First, they assert that the trial court wrongly denied them
the ability to make a prima facie showing by denying their
motion to lift the statutory stay of discovery. A trial court may
lift the statutory stay for “good cause” (§ 425.16, subd. (g); Britts
v. Superior Court (2006) 145 Cal.App.4th 1112, 1125 (Britts)),
which requires a showing that the specific discovery sought is
both “needed . . . to establish a prima facie case” and “tailored to
that end.” (Britts, at p. 1125; 1-800 Contacts, Inc. v. Steinberg
(2003) 107 Cal.App.4th 568, 593 (1-800 Contacts).) We review a
trial court’s denial of a motion to lift the stay for an abuse of
discretion. (1-800 Contacts, at p. 593.)
The trial court did not abuse its discretion in denying the
motion to lift the discovery stay. Cohen and the firm told the
trial court that deposing Nahid and Arta and subpoenaing
documents from Yelp would help them establish that: (1) Nahid
had “never used the ‘AI L.’ Yelp account,” (2) the “AI L.” Yelp
account was not a “‘shared’ account,” as Arta and Nahid stated,
(3) Nahid lacked the “computer savvy necessary to navigate” the
various websites where the reviews were posted, (4) Nahid lacked
the “command of the English language necessary to draft” the
reviews, (5) “Arta used her phone, to which Nahid does not have
access, to make the Postings,” and (6) “[s]ome, or all, of the
Postings were made from New York, New York, while Nahid was
not residing in New York, but Arta was residing there.” The first
five reasons are aimed at testing Nahid’s and Arta’s declarations,
but it is well established that “[d]iscovery may not be obtained
merely to ‘test’ the opponent’s declarations.” (1-800 Contacts,
supra, 107 Cal.App.4th at p. 593; Sipple v. Foundation for Nat.
12
Progress (1999) 71 Cal.App.4th 226, 247.) The final reason might
be established by the IP addresses sought from Yelp, except that
Cohen acknowledged that Arta and Nahid “share[d] the same
[street] address” in Redondo Beach at the time the reviews were
posted, so the IP addresses corresponding to the posts would not
reveal which one of them made the post, rendering any “internet
service protocol . . . discovery . . . inconclusive.”
Second, Cohen and the firm contend that Arta’s admission
to being “aware” of Nahid’s posts means that she took “a
responsible part in [the] publication of defamatory matter.”
(Shively v. Bozanich (2003) 31 Cal.4th 1230, 1245 (Shively).)

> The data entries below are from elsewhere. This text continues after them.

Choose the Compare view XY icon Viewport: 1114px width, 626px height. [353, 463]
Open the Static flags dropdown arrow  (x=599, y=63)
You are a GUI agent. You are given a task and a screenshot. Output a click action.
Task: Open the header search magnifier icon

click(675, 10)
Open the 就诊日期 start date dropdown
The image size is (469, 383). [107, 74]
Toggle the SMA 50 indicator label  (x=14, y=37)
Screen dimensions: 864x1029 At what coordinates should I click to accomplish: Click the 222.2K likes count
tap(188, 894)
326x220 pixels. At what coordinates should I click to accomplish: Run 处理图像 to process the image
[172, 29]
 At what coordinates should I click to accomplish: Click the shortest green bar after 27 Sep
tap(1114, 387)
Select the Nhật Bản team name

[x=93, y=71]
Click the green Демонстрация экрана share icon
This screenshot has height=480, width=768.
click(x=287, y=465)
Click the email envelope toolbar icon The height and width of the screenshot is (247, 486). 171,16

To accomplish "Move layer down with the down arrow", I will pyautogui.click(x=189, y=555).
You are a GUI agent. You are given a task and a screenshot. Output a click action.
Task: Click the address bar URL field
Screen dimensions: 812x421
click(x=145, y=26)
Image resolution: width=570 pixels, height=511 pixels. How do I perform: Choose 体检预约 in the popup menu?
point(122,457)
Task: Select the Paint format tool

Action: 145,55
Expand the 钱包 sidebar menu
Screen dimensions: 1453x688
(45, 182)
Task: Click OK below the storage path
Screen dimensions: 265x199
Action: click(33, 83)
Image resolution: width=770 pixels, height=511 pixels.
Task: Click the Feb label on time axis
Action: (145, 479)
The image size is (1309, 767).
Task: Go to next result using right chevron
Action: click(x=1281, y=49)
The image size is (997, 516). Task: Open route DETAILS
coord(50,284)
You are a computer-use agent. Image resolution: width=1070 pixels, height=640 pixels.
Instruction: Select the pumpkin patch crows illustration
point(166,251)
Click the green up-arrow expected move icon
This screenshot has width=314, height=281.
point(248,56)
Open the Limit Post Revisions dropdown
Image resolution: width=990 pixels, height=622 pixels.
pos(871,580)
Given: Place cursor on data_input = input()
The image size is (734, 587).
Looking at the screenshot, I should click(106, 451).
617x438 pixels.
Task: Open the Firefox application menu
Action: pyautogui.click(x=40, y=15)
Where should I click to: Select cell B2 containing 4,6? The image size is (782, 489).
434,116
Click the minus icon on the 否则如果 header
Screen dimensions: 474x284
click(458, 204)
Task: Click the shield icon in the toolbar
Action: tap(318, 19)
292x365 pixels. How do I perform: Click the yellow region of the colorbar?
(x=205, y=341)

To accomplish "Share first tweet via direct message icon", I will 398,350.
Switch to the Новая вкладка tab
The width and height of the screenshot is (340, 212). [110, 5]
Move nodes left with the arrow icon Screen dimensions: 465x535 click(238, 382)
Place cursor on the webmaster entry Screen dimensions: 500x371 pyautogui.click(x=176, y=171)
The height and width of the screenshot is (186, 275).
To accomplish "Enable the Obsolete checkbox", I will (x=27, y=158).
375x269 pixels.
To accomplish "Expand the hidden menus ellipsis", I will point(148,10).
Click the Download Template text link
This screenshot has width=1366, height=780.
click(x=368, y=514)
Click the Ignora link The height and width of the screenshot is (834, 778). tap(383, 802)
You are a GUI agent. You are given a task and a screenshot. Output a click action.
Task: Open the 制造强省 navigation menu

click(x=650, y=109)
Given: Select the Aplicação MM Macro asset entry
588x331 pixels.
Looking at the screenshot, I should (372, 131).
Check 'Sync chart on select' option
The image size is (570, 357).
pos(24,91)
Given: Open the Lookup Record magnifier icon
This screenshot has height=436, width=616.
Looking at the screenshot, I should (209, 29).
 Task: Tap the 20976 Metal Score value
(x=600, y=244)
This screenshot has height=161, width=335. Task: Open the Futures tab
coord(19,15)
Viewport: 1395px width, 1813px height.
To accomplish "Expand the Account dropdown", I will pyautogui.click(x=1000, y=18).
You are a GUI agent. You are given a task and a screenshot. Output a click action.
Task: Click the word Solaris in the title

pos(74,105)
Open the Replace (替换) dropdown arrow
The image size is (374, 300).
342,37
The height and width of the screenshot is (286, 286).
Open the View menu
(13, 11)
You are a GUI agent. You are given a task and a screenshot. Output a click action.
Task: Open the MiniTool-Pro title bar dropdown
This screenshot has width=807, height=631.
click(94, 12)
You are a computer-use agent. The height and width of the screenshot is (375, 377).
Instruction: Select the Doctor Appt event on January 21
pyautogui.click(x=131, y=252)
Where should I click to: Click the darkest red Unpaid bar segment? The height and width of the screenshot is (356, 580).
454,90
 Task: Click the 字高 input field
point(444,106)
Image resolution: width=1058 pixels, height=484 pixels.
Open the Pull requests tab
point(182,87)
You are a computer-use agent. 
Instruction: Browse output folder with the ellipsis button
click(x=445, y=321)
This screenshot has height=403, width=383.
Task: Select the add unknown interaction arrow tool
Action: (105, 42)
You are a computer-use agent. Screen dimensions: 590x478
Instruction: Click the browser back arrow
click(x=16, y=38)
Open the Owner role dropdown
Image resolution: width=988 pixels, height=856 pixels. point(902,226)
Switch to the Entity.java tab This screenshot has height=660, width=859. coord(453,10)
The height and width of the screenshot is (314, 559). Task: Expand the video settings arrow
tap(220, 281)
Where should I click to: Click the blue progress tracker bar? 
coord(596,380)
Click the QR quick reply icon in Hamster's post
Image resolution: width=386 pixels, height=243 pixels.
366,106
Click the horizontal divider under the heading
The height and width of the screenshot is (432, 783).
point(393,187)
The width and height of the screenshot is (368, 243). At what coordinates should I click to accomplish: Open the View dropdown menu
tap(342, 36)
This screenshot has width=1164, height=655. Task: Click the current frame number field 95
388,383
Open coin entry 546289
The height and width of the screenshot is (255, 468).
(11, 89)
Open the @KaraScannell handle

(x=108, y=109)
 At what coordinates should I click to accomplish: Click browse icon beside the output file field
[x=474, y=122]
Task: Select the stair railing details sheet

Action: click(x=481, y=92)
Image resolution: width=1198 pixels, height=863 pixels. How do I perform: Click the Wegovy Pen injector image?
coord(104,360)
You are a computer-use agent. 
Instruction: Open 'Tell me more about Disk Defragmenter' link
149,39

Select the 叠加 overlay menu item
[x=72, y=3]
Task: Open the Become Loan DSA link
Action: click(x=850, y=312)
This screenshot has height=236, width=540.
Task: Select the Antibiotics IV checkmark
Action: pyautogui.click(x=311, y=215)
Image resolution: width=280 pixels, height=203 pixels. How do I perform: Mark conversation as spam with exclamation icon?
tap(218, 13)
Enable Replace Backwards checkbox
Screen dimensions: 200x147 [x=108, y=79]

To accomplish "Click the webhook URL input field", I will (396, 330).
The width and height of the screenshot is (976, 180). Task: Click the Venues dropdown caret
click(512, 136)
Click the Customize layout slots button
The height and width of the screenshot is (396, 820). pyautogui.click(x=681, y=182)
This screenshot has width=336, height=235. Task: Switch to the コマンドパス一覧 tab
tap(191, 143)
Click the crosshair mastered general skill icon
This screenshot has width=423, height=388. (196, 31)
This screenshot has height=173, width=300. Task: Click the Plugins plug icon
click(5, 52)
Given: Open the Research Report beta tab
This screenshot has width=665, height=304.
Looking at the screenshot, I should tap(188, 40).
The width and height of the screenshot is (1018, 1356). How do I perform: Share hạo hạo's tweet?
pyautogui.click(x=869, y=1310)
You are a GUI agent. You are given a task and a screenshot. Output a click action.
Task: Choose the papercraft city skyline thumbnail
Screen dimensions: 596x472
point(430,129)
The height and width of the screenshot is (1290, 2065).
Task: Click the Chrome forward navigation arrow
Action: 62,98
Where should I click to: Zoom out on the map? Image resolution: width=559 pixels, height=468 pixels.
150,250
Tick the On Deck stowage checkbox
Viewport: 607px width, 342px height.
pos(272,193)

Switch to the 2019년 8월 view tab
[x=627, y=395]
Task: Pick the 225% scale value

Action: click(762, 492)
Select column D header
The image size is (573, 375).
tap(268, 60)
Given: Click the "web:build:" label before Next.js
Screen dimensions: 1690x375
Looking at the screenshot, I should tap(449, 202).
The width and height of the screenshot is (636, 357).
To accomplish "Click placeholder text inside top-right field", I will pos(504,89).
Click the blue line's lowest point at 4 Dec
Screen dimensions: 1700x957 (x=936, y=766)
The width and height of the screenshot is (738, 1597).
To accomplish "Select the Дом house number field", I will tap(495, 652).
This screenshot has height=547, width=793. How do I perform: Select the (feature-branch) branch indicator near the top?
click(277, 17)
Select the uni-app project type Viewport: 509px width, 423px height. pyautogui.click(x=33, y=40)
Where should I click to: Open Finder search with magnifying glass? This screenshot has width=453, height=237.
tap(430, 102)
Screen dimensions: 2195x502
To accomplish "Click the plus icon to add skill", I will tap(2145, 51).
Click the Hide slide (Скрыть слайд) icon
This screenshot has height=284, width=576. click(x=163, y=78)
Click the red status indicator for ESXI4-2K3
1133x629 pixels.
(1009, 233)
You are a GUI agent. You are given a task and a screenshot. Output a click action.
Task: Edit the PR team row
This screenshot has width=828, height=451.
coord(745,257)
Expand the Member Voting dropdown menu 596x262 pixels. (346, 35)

They are wrong. While Shively provides that “each person who
takes a responsible part in a publication of defamatory matter
may be held liable for the publication” (ibid.), Cohen and the firm
cite no authority for the proposition that one person’s awareness
of another person’s tortious conduct, without more, renders them
“responsible” for that conduct.
Lastly, Cohen and the firm proclaim that Arta’s evidence
was “very weak.” What matters, however, is not the weakness of
Arta’s evidence, but the strength of all the evidence. (See Gilbert,
supra, 147 Cal.App.4th at p. 26.) Because, as we have explained,
Cohen and the firm have not advanced anything beyond
speculation that Arta was the author of the posts at issue, their
defamation suit against her lacks minimal merit regardless of the
persuasiveness of the evidence offered by Arta.
In light of our analysis, we have no occasion to discuss
Cohen’s and the law firm’s defense of other elements of their
defamation claim or the alternative bases for affirmance offered
by Arta.

Outcome: The judgment is affirmed. Arta is entitled to her costs on appeal.